**Supplied information:**
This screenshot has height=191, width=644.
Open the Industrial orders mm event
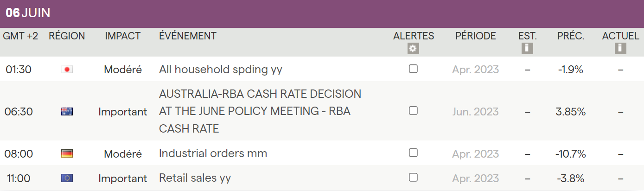[213, 153]
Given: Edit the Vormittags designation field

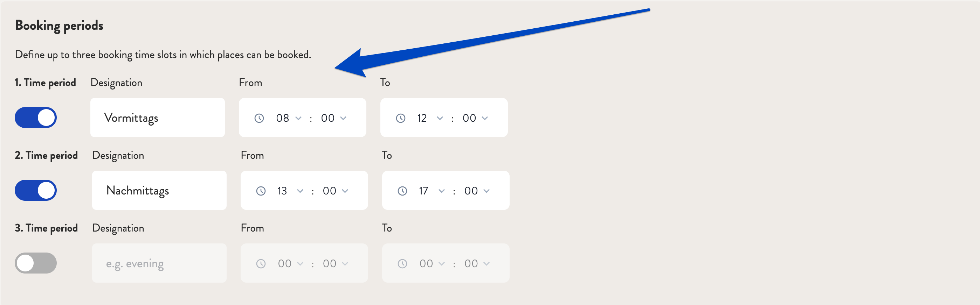Looking at the screenshot, I should point(158,118).
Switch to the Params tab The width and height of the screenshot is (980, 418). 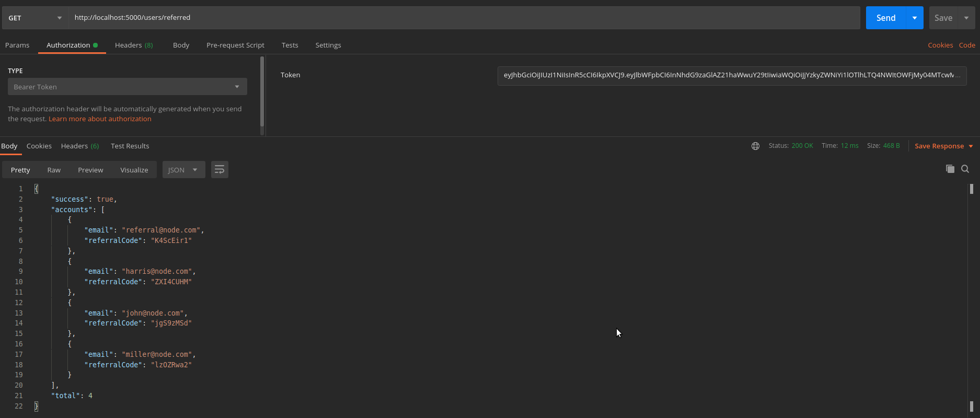[x=17, y=45]
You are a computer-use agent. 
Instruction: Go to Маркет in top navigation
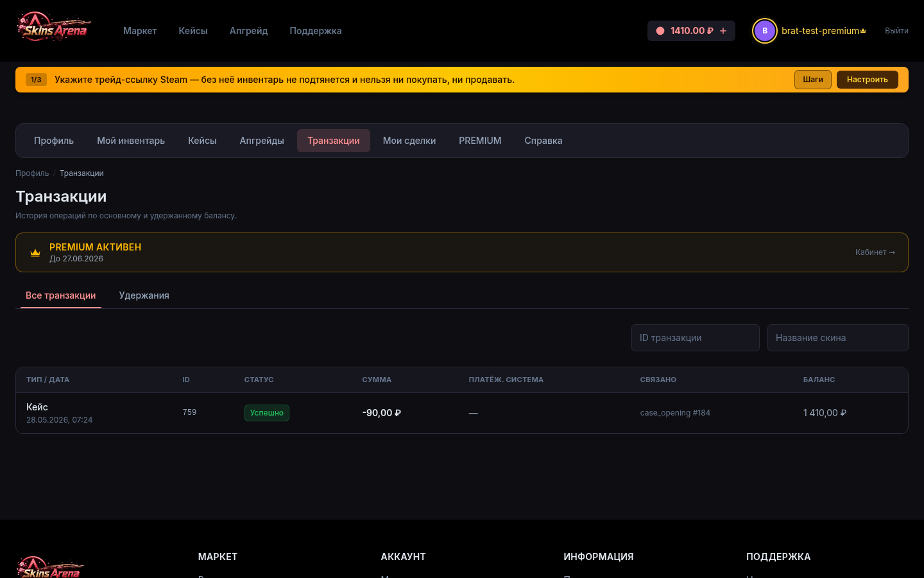[140, 31]
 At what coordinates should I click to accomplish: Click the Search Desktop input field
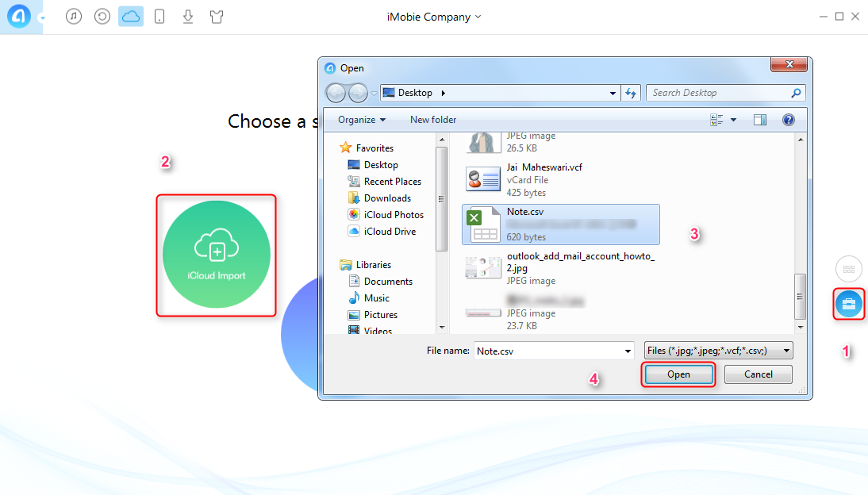[x=718, y=93]
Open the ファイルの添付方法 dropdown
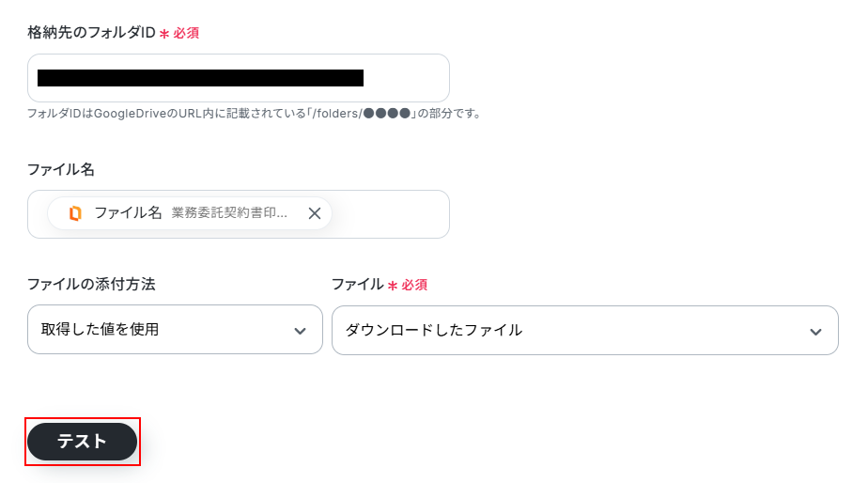868x483 pixels. 175,330
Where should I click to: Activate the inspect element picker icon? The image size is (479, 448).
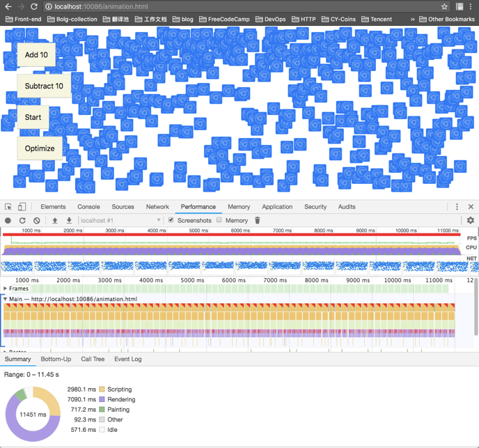click(x=8, y=207)
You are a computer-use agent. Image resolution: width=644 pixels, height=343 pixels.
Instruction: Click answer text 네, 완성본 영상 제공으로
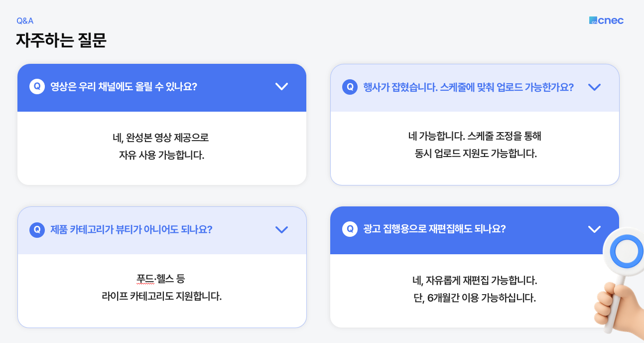[x=161, y=137]
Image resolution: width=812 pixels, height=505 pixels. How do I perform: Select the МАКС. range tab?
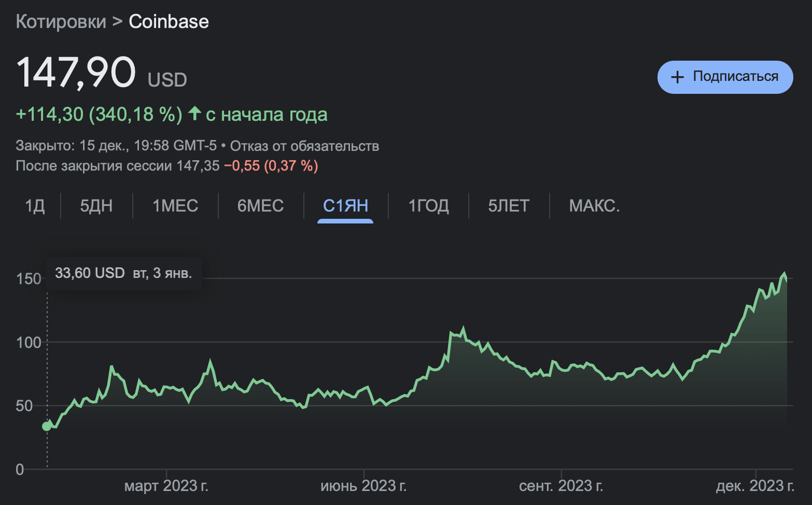click(x=594, y=206)
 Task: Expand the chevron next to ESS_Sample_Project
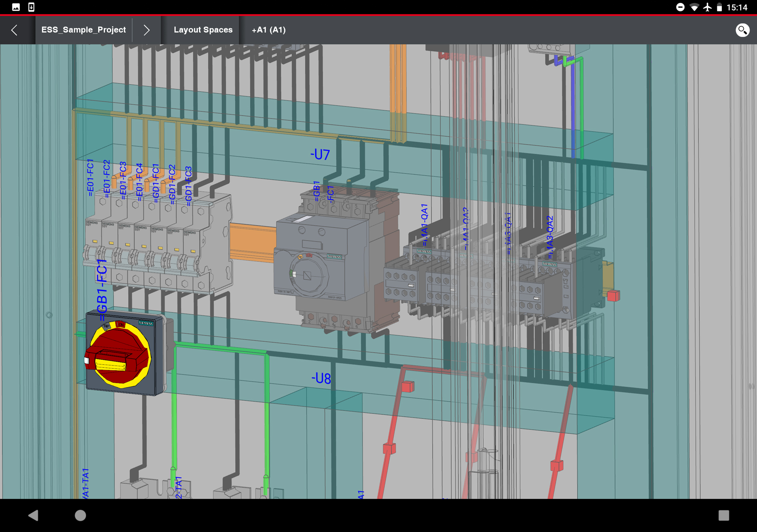147,30
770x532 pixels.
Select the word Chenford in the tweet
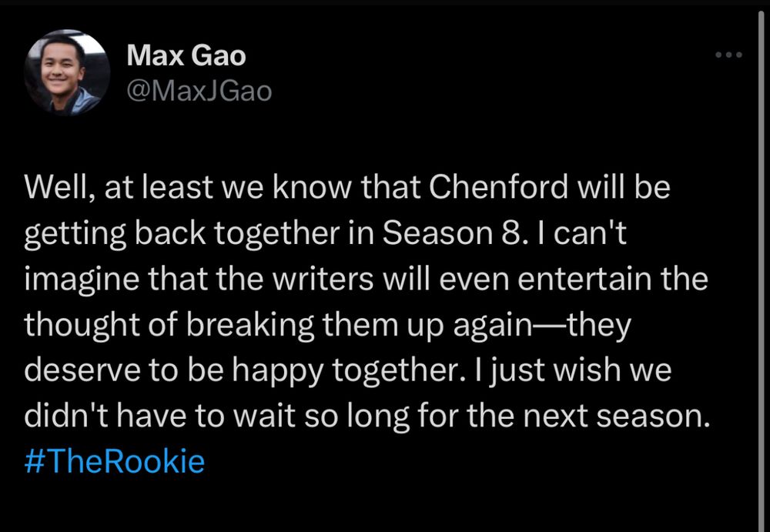coord(498,187)
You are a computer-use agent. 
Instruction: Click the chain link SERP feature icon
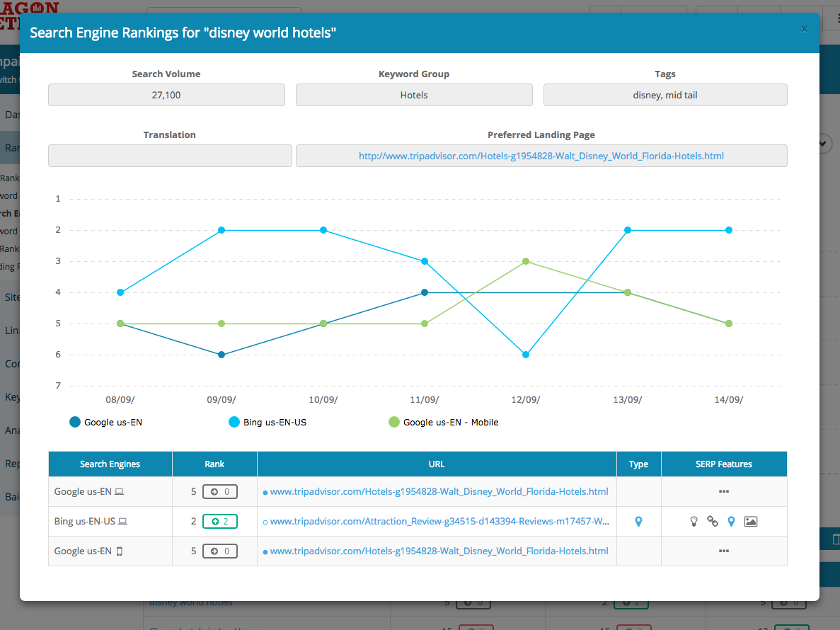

**What to do:** Pictures are to be omitted. Output verbatim only the lines from the one holding "Instruction: Click answer text 네, 완성본 영상 제공으로" through the end of the material, both included.

**Problem solution:**
Instruction: Click answer text 네, 완성본 영상 제공으로
[x=161, y=137]
Image resolution: width=812 pixels, height=505 pixels. How do I perform: Select the МАКС. range tab?
click(x=594, y=206)
 Task: Expand the chevron next to ESS_Sample_Project
147,30
770x532 pixels.
Select the word Chenford in the tweet
coord(498,187)
You are a computer-use agent. 
Instruction: Click the chain link SERP feature icon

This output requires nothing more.